» **Task description**
Copy the records word for word, from the line with "At what coordinates" up to and including the line with "click(718, 140)". Leave out the pictures.

» **Data to use**
★ ★ ★ ★ ★ ★ ★
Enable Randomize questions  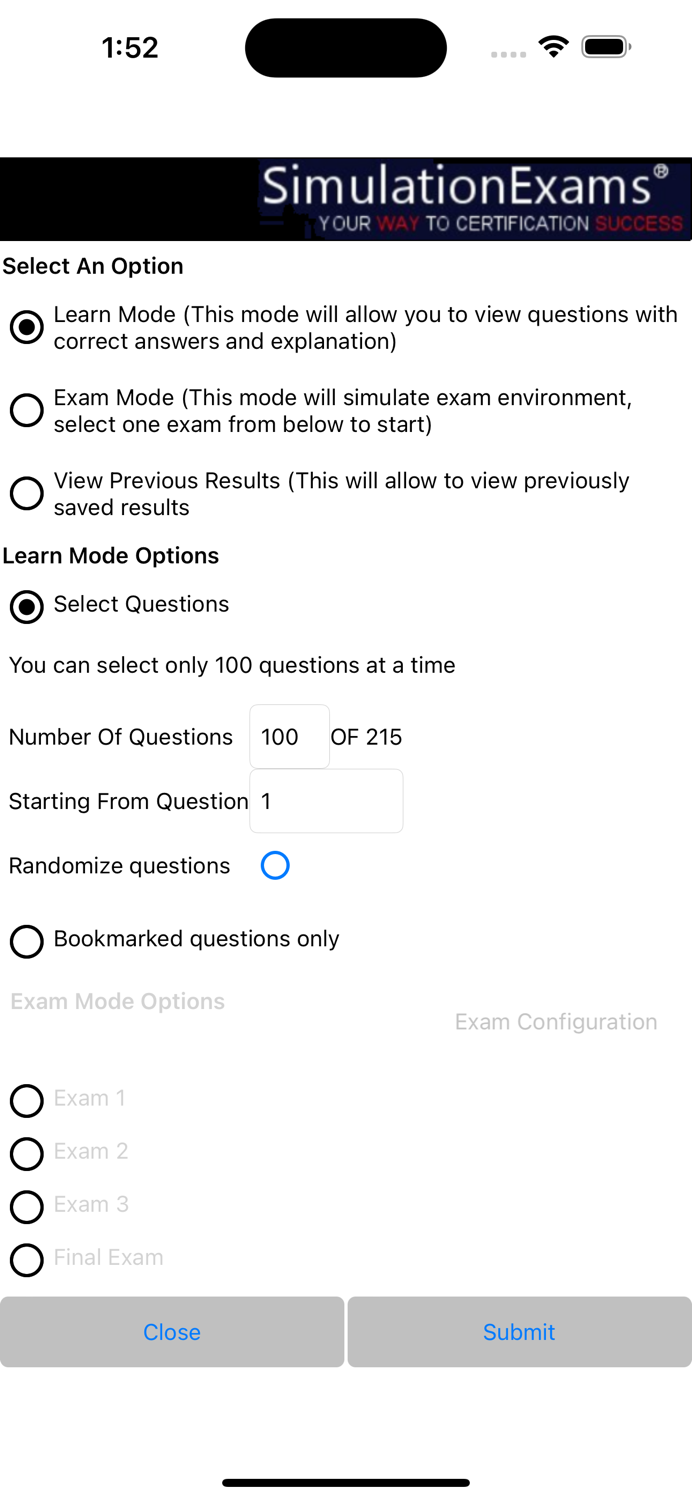coord(274,865)
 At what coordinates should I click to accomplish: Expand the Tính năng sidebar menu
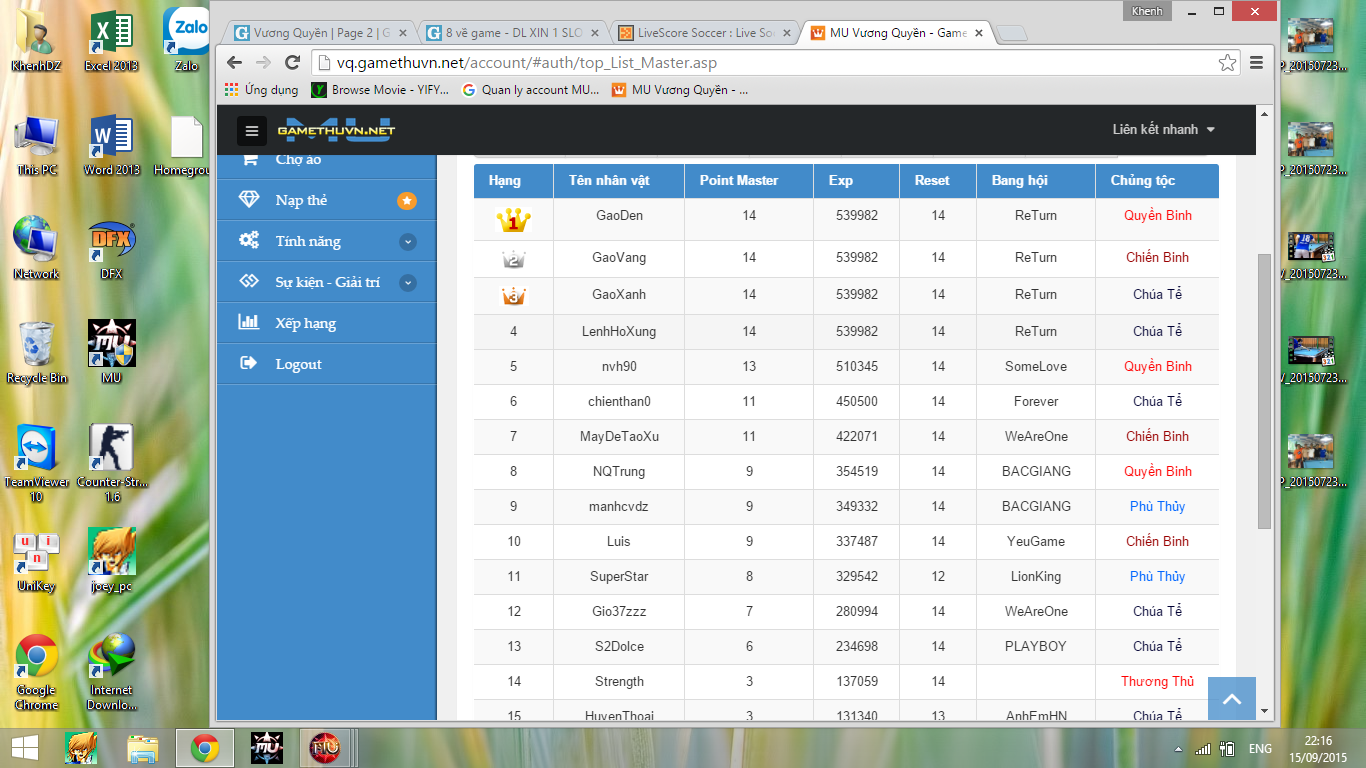407,241
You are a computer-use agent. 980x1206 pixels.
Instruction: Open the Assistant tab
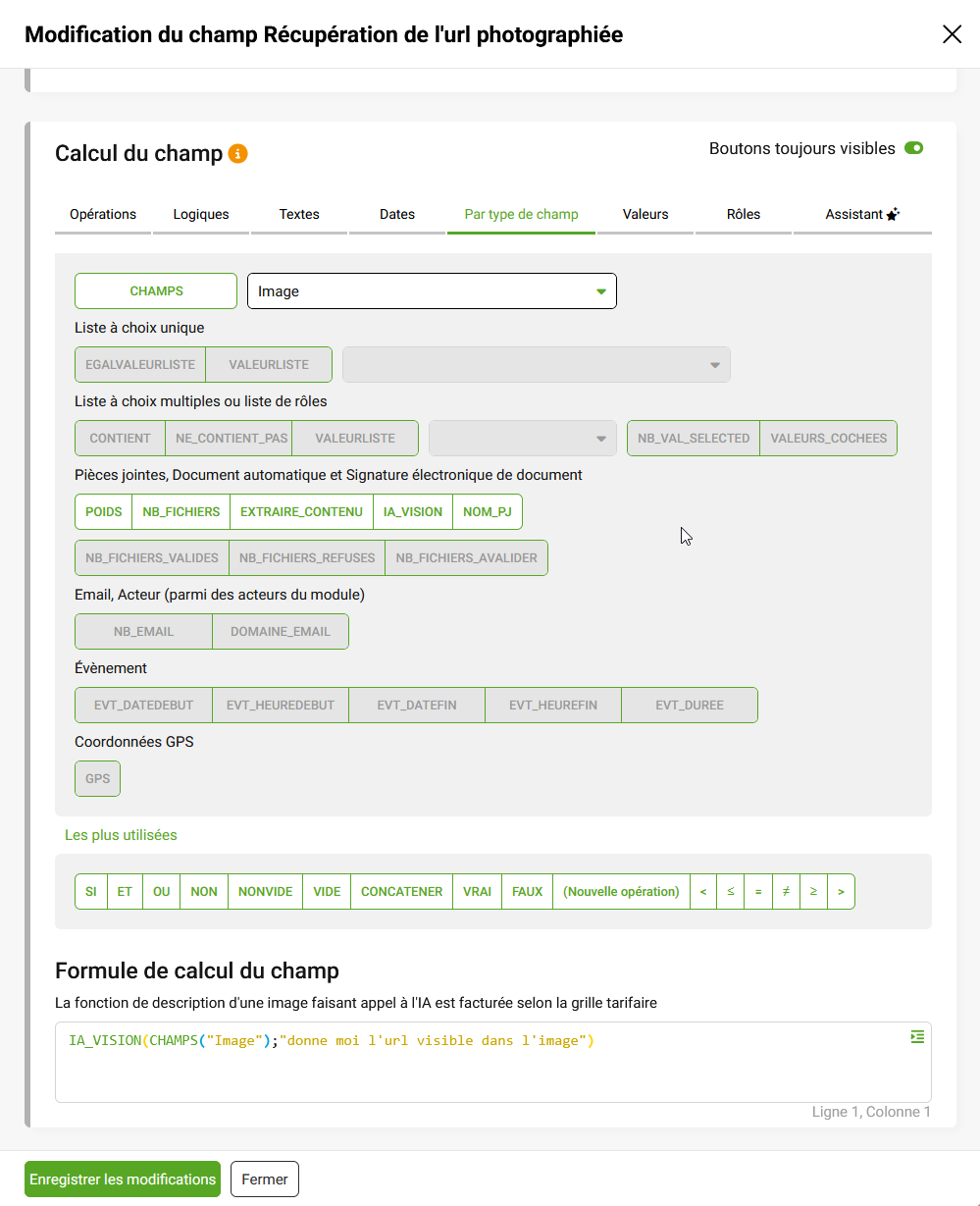coord(861,215)
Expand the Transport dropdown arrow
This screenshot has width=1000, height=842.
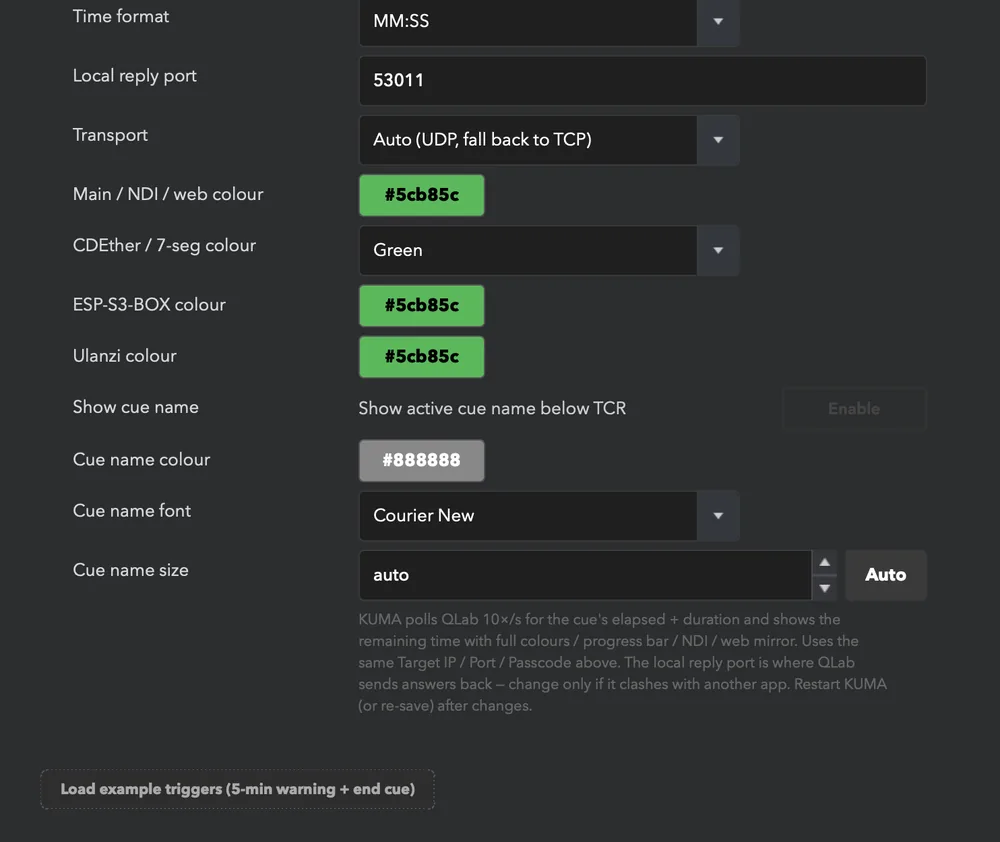click(718, 140)
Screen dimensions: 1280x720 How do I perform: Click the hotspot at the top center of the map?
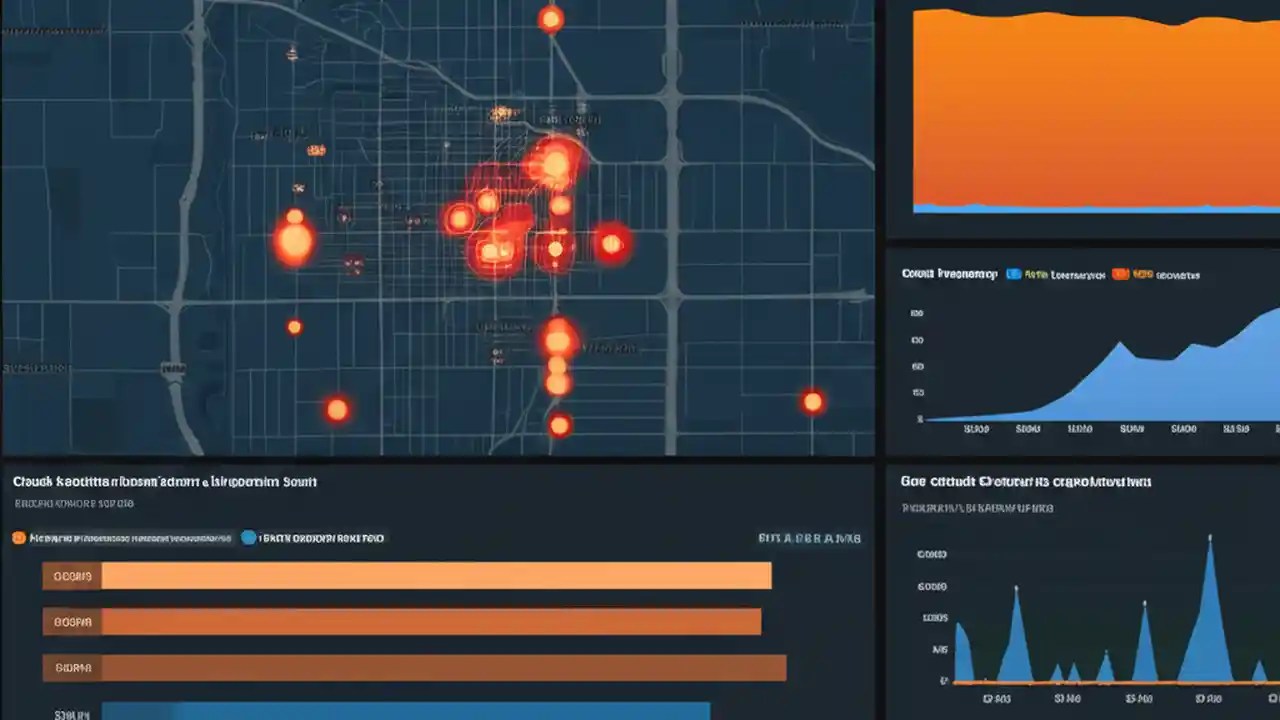pos(550,17)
★ ★ ★ ★ ★ ★ ★
» **Right answer**
 At what coordinates should I click to accomplish: Expand the Tính năng sidebar menu
407,241
You are a computer-use agent. 980x1206 pixels.
Instruction: Open the Assistant tab
coord(861,215)
Expand the Transport dropdown arrow
This screenshot has width=1000, height=842.
click(718, 140)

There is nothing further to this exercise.